#### [Extracted records]

+++

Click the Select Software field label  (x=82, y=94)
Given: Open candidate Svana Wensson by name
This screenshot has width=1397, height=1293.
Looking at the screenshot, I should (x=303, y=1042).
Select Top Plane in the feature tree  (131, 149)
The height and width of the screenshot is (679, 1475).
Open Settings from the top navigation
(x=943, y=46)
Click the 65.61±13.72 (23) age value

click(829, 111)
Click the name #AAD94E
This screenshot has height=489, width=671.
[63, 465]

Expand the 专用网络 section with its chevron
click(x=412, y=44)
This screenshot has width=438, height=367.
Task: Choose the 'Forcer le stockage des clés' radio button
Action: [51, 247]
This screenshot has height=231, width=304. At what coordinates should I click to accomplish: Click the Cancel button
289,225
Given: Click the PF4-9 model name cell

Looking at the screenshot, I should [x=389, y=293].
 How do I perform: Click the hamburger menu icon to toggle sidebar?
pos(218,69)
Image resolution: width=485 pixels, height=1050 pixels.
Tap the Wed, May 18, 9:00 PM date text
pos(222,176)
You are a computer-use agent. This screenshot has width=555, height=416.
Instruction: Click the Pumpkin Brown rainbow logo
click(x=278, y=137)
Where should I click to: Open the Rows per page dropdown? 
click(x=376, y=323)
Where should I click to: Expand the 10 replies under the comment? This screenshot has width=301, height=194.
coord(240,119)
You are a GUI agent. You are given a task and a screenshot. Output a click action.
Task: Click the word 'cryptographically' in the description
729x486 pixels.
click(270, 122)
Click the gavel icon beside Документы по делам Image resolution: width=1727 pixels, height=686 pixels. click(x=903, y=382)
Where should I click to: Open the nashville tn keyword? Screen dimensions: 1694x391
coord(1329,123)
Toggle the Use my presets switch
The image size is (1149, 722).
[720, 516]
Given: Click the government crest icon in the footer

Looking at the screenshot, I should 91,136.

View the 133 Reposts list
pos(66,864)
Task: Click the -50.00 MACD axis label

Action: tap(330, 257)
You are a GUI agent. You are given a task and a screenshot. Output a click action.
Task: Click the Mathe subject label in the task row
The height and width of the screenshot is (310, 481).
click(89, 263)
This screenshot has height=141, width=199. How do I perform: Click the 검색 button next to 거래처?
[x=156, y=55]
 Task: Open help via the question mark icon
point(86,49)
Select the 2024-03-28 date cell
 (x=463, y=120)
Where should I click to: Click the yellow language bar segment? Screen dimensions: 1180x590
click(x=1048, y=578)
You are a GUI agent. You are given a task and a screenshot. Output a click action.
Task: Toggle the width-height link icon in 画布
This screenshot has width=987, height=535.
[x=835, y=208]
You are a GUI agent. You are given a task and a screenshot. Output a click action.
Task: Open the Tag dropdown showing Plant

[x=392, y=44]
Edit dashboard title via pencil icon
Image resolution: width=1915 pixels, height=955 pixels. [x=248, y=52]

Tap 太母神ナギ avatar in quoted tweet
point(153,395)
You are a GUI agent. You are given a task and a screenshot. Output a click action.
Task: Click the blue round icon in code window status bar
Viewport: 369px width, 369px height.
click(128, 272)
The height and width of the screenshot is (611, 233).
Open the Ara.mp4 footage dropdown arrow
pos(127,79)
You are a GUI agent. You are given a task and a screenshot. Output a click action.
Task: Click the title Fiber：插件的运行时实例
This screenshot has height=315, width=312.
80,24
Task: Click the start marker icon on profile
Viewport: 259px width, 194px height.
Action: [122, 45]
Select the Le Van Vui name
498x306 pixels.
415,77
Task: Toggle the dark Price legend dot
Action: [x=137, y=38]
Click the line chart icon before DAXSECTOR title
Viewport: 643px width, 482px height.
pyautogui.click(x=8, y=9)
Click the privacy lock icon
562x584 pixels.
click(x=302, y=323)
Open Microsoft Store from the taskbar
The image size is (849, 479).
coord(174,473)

+++

#### [GOAL OF THE EXERCISE]
From the records above, copy out the line with "Open the Ara.mp4 footage dropdown arrow", the line with "Click the privacy lock icon", and every line between them, word for word.

#### [WRITTEN ANSWER]
Open the Ara.mp4 footage dropdown arrow
pos(127,79)
You are a GUI agent. You are given a task and a screenshot. Output a click action.
Task: Click the title Fiber：插件的运行时实例
This screenshot has height=315, width=312.
80,24
Task: Click the start marker icon on profile
Viewport: 259px width, 194px height.
Action: [122, 45]
Select the Le Van Vui name
498x306 pixels.
415,77
Task: Toggle the dark Price legend dot
Action: [x=137, y=38]
Click the line chart icon before DAXSECTOR title
Viewport: 643px width, 482px height.
pyautogui.click(x=8, y=9)
Click the privacy lock icon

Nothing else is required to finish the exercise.